**DOCUMENT SOURCE**.
L’élection américaine a laissé des plaies longues à guérir
On ne connaissait pas l’issue de l’élection présidentielle américaine au moment d’écrire ce texte. Toutefois, on pouvait en déduire des effets pervers marquants sur plusieurs aspects de la vie américaine.
Les Américains ont vécu une élection historique. Outre le fait que le Parti démocrate était représenté pour la première fois par une femme et que le Parti républicain l’était par un électron libre (rejeté par son establishment, narcissique à l’extrême, menteur invétéré, arrogant, vulgaire, ouvertement raciste et sexiste), ni l’un ni l’autre des candidats n’a obtenu au moins 50 % d’appui populaire. Manifestement, de très nombreux électeurs ont voté pour le moins pire des deux ou se sont abstenus tout simplement.
La prépondérance des attaques personnelles violentes, des insultes et des propos hargneux dans le discours de Donald Trump et, dans une moindre mesure, dans les interventions d’Hillary Clinton a occulté des enjeux importants, tels les inégalités sociales grandissantes, les changements climatiques, le coût de l’éducation, le sort des immigrants sans-papiers et de leurs enfants, le financement des services publics et le rôle de l’argent dans le processus électoral. Au lieu de débattre intelligemment de ces questions, les slogans réducteurs et les affirmations insipides de Donald Trump ont empêché une réflexion sérieuse de la population.
Le fait que les deux candidats aient développé une véritable inimitié l’un envers l’autre déteindra sur les rapports entre leur parti respectif. Il se pourrait aussi que cet antagonisme pourrisse les relations que devront avoir les deux partis pour remettre sur les rails le processus législatif du Congrès, déjà marqué par un dysfonctionnement systématique en raison de l’acharnement des républicains à bloquer la réalisation du programme politique du président Obama.

**EXTRAIT DE DONNÉES**.
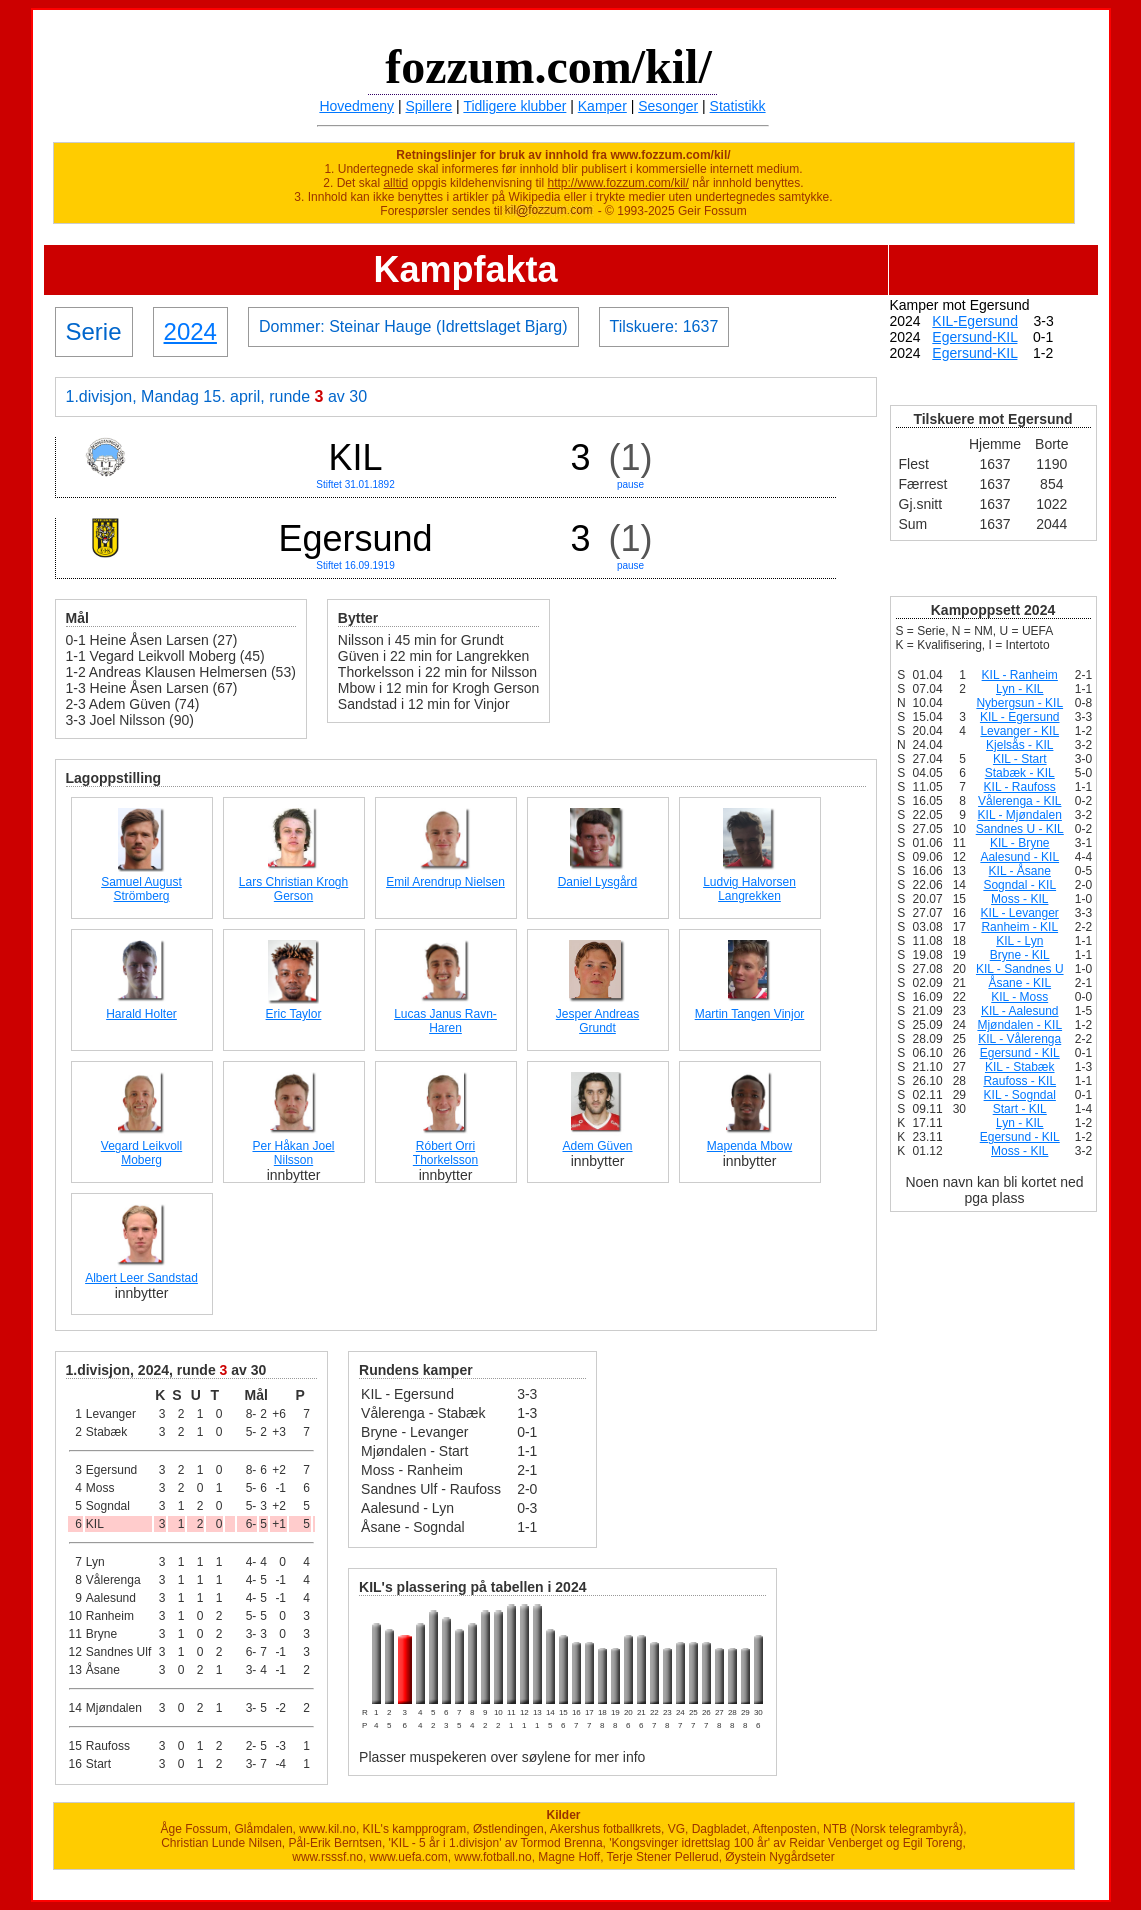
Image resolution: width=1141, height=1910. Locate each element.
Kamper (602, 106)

**CONSIGNE A**. Énumérez les enjeux importants que, selon le texte sur l'élection américaine, les attaques personnelles et les insultes ont occultés.
**CONSIGNE B**. Reproduisez à l'identique le passage du texte sur l'élection américaine qui va de « L’élection américaine a » jusqu'à « la vie américaine. » inclus.

**RÉPONSE ATTENDUE A**.
- les inégalités sociales grandissantes
- les changements climatiques
- le coût de l'éducation
- le sort des immigrants sans-papiers et de leurs enfants
- le financement des services publics
- le rôle de l'argent dans le processus électoral

**RÉPONSE ATTENDUE B**.
L’élection américaine a laissé des plaies longues à guérir
On ne connaissait pas l’issue de l’élection présidentielle américaine au moment d’écrire ce texte. Toutefois, on pouvait en déduire des effets pervers marquants sur plusieurs aspects de la vie américaine.